**EXERCISE GOAL:** Which lines come from the start of the listing through the line holding "Task: Select the LFO 2 tab"? Restate exactly those, both included, minus the pictures.

=== Section Start ===

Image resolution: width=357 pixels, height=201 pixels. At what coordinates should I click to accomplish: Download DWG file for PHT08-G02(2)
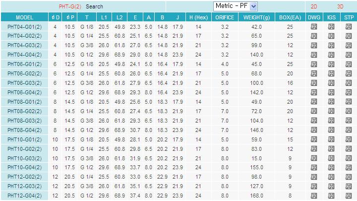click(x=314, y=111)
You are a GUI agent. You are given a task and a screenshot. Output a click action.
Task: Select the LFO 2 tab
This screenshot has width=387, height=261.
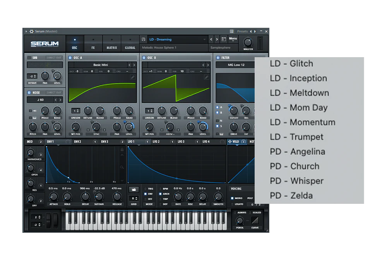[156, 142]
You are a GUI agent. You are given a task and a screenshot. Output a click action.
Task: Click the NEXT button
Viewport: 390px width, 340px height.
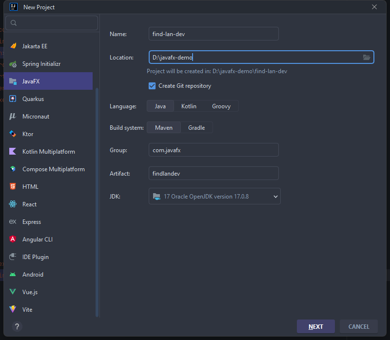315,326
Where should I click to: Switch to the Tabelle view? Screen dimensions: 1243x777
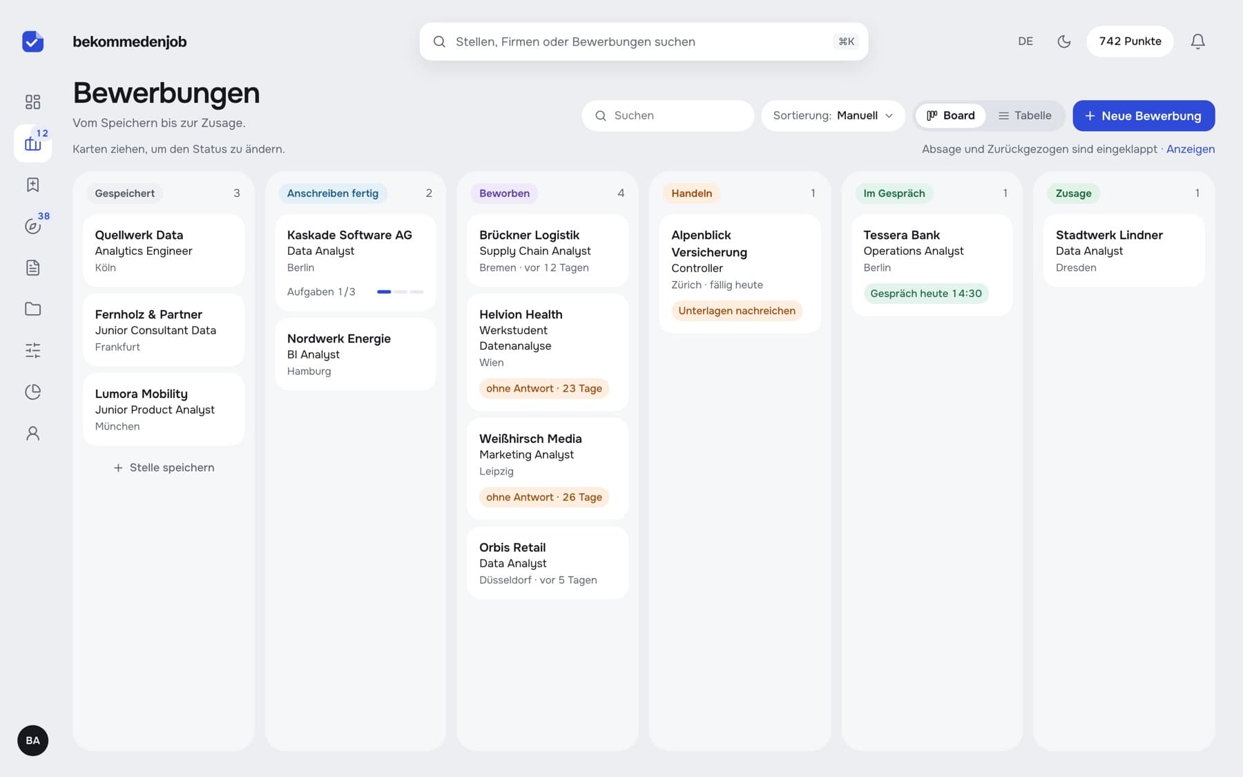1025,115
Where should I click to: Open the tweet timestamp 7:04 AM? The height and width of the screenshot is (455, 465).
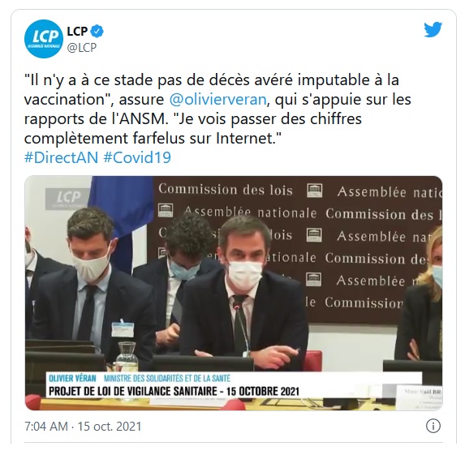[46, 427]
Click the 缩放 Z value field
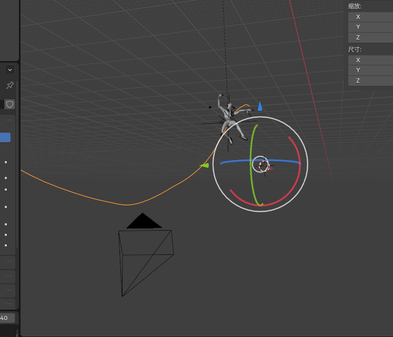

=== Section End ===

**RESULT FOR THIS TASK:**
Image resolution: width=357 pixels, height=201 pixels. At what coordinates should I click to accomplish: Download DWG file for PHT08-G02(2)
click(x=314, y=111)
You are a GUI agent. You are given a task and a screenshot. Output a click action.
Task: Select the LFO 2 tab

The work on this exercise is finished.